I must relate one anecdote about Hine, though. In October 1948, he heard that one of Lamb's Commonplace-Books from the Rowfant Collection was being offered at Sotheby's. Hine went to Sotheby's before the auction and examined the manuscript. It contained Lamb's notes on Shakespeare, Ben Jonson, Beaumont and Fletcher and others. Hine wanted that book! On the way out he bumped into the bookseller, Percy H. Muir, from whom he had acquired some of the Relics. Together they concocted a plan that, hopefully, would make Hine the next owner of Lamb's Commonplace-Book. Muir was to wear his best suit and, in the auction room, act like an agent who was representing a millionaire. Muir played his part well. Maggs Brothers and other booksellers stopped bidding because they didn't think they could compete with the money that Muir was representing. All the while, Hine was in his office giving lawyerly advice to a man who's wife had just left him. The man literally jumped when Hine answered Muir's telephone call and shouted, "this is terrific!" Muir won the auction for £220!

We called our cataloging of Lamb's library complete in the latter days of September of 2008, except for books we could later identify. On October 2nd, we began cataloging the library of James Boswell. Anna Ritchie, a bibliophile from Scotland joined us in the fun. We also had my friend, Ed Schaeffer, the James Boswell collector and webmaster of the website, JamesBoswell.com to assist us in our research.

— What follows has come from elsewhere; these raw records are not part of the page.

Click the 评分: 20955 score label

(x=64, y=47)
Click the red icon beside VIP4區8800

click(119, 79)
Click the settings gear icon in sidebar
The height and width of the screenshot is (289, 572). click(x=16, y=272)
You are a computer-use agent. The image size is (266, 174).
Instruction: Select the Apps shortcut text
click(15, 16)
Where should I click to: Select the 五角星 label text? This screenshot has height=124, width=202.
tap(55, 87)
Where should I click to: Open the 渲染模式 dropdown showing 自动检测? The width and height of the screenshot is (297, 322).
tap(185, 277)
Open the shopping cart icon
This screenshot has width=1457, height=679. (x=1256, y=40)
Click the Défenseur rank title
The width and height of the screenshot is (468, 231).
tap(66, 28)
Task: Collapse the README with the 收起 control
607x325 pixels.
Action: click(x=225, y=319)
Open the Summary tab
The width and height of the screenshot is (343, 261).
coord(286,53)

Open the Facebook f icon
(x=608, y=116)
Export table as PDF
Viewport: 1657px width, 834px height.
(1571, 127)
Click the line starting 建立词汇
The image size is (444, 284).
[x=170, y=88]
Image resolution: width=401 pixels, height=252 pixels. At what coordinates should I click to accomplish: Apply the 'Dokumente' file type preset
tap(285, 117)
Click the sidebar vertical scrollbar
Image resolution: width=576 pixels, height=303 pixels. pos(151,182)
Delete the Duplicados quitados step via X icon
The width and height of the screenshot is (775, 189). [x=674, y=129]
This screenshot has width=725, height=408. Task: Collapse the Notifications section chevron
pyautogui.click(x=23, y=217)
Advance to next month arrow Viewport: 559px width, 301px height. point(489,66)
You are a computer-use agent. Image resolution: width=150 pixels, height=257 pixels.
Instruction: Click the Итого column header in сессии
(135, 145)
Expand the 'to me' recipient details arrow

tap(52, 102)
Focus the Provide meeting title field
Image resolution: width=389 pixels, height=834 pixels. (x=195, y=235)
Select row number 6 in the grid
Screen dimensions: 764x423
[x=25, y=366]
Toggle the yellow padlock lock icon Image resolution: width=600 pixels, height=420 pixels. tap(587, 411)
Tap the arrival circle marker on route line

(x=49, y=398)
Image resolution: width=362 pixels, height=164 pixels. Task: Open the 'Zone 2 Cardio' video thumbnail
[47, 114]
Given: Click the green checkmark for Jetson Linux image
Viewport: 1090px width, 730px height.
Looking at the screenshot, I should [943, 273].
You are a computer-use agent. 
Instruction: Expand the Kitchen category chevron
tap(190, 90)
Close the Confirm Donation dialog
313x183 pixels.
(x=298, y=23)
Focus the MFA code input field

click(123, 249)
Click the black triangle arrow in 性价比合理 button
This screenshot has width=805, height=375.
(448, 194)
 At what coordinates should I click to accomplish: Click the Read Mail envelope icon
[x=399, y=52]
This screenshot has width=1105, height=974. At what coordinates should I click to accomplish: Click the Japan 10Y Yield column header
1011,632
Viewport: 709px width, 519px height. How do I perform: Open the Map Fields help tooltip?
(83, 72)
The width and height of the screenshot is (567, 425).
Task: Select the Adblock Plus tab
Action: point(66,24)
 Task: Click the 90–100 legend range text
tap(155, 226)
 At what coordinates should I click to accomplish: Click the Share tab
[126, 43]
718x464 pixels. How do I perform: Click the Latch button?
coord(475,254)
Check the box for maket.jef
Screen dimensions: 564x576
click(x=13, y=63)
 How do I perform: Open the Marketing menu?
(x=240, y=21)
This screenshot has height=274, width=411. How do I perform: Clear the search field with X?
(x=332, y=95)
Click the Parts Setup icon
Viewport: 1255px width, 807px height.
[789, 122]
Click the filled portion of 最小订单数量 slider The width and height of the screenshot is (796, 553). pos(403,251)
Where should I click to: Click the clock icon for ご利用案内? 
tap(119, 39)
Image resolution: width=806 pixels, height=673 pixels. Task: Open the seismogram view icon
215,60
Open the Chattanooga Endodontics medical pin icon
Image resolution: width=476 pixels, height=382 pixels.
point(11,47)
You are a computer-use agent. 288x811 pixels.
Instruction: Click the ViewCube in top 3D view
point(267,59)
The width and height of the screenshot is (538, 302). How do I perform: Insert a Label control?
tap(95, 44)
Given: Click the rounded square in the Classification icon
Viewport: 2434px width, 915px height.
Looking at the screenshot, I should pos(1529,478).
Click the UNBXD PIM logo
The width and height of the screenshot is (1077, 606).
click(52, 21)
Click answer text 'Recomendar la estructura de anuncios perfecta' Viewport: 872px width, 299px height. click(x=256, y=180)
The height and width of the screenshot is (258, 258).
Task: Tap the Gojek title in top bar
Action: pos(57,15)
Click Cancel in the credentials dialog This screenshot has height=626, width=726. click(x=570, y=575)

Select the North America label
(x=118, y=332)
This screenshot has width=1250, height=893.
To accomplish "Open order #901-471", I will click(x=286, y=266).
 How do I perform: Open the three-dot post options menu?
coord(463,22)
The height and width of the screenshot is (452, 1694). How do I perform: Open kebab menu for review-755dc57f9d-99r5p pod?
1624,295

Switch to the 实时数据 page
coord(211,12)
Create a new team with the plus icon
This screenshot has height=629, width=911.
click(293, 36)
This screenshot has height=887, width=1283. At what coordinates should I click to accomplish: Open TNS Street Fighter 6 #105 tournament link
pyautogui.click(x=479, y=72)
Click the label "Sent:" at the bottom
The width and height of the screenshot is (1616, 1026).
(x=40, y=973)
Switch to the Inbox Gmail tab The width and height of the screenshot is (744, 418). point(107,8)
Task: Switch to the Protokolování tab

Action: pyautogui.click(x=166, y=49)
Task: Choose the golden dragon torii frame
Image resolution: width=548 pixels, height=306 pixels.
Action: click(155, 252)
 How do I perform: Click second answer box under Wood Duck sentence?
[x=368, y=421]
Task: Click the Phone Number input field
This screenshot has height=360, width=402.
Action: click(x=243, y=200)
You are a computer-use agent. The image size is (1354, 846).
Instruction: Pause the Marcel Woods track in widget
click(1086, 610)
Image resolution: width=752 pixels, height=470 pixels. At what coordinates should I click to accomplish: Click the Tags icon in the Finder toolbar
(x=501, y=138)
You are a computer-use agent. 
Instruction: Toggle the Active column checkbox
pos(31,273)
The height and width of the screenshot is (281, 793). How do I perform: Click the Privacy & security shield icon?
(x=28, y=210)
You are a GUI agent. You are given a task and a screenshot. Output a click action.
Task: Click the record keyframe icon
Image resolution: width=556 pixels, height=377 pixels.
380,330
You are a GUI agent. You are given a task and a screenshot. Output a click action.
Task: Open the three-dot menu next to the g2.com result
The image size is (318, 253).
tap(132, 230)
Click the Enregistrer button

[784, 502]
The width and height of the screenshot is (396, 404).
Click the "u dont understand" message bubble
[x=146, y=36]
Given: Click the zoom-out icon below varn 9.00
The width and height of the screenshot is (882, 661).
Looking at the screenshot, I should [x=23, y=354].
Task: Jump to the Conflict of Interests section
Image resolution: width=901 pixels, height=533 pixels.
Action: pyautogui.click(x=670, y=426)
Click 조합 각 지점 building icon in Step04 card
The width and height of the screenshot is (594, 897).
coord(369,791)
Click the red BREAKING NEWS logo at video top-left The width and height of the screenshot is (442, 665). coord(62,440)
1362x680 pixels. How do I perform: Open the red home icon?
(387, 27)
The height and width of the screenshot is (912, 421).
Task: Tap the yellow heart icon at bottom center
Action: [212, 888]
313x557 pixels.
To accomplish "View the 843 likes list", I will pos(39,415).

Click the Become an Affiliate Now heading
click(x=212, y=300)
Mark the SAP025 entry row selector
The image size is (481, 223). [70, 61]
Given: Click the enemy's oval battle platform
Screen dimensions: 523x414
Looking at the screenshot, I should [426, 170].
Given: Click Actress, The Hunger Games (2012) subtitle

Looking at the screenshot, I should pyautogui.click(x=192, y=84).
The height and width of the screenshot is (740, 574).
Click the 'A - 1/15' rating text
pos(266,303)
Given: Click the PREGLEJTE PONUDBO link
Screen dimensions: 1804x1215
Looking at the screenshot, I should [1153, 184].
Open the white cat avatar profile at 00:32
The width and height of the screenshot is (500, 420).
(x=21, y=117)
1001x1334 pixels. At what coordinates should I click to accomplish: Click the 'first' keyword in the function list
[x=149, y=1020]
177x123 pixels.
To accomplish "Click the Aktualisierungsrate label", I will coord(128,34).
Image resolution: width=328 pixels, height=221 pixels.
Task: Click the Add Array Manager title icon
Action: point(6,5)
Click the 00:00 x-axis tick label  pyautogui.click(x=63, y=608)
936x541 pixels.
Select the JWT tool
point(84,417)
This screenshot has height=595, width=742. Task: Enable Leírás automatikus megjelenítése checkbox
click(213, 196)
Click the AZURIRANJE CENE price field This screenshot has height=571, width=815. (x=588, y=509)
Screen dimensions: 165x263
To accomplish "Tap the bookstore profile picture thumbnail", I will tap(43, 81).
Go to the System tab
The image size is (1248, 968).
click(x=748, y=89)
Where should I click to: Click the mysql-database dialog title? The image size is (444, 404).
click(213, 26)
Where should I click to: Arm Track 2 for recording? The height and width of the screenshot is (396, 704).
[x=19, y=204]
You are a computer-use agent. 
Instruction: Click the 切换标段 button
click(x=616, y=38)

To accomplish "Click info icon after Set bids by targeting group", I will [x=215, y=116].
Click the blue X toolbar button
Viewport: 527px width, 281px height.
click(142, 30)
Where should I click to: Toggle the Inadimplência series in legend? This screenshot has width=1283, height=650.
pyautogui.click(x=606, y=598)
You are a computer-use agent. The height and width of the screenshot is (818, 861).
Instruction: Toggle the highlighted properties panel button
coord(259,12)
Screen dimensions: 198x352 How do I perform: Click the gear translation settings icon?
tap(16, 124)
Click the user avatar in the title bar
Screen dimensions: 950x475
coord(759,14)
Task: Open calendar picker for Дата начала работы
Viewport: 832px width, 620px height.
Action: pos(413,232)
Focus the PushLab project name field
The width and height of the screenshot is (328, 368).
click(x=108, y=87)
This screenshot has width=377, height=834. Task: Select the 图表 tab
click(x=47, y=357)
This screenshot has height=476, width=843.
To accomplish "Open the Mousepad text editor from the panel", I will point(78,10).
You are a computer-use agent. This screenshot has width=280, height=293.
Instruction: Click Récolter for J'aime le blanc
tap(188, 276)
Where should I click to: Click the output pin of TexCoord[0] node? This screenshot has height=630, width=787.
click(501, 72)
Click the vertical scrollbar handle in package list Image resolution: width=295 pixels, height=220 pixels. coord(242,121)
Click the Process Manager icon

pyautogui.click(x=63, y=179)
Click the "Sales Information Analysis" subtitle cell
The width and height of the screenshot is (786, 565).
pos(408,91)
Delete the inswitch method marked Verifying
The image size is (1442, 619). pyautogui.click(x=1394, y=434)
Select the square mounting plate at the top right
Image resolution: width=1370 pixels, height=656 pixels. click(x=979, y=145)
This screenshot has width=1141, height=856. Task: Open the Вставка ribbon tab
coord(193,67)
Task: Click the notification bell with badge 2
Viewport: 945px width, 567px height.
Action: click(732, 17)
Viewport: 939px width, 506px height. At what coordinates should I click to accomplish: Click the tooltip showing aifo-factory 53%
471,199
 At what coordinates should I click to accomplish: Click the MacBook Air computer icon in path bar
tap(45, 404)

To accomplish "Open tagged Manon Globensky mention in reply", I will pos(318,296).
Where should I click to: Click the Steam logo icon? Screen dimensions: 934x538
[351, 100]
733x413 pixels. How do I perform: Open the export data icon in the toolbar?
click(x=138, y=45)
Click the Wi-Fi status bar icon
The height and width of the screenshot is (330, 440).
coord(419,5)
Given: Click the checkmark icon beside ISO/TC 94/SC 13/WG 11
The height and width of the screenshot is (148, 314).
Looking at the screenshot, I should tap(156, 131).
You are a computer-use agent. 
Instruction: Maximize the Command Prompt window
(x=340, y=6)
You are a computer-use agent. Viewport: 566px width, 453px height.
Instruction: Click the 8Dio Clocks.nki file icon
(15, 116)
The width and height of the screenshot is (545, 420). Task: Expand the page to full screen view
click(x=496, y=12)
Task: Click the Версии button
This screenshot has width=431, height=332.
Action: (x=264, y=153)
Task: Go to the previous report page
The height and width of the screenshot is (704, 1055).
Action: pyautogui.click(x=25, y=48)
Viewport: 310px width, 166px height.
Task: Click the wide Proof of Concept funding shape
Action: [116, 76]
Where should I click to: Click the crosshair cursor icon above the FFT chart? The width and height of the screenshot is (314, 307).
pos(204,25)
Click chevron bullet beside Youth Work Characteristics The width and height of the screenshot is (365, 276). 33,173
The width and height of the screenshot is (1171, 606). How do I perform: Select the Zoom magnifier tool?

Boswell's catalog is far superior to the other two catalogs. It is everything Samuel Johnson said of the catalog for the Harleian Library. There were problems with the catalog, though. It is not entirely a catalog of the Library of James Boswell, the Biographer. The auction catalog includes books from his sons, Sir Alexander Boswell and James Boswell the Younger as well. The waters get murkier. James Boswell inherited some books from his father Lord Auchinleck. James Boswell the Younger inherited some books from his friend, Edmond Malone, who also had a healthy appetite for books. Hence, one cannot assume that all the books published before 1795 belong to James Boswell the Biographer. James Boswell the Biographer died in 1795. James Boswell the Younger died in February 1822. Sir Alexander Boswell died from a duel in March 1822. The auction was held in 1825.

Another problem with the catalog is the number of items which have no purchaser or price realized recorded. In some listings, the purchasing information was mistakenly omitted by the recorder. Several listings were duplicates, but the errors weren't discovered until after the catalog was printed. Purchasing information was omitted on over 20 items because they went missing between the time the catalog was prepared and the time of the auction.

James Boswell shared at least 84 books with Thomas Jefferson. I say "at least" because we just finished cataloging our first 1000 books and have another 2000 books to go. Boswell shared 30 books with John Adams, 44 books with Samuel Johnson, 18 books with Charles Lamb and 8 books with me.


I recently discovered that not all of the Boswell family's books were sold at the auction in 1825. There was an auction of the Auchinleck Library in June 1893, which consisted of 782 lots. A copy of this auction catalog is hard to be had. One book which is not listed in the 1825 catalog, and which may have been sold at the sale of the Auchinleck Library in 1893 is Boswell's copy of John MacLaurin's Essays In Verse. This copy was lot number 84 in the Catalogue of an Interesting Collection of Rare Books, Autographs and Illustrations Sold in New York by the Anderson Galleries on June 12, 13, and 14 '16. The copy next appears in the auction records of the sale of A. Edward Newton's library in 1941. In 2006, John Crichton at the Brick Row bookshop in California offered it to a Boswell collector who stood before you on this very floor about three years ago: Paul Ruxin. Paul's presentation about the book, “Synonymy and Satire By Association,” was the feature article in the May 2006 issue of the Caxtonian.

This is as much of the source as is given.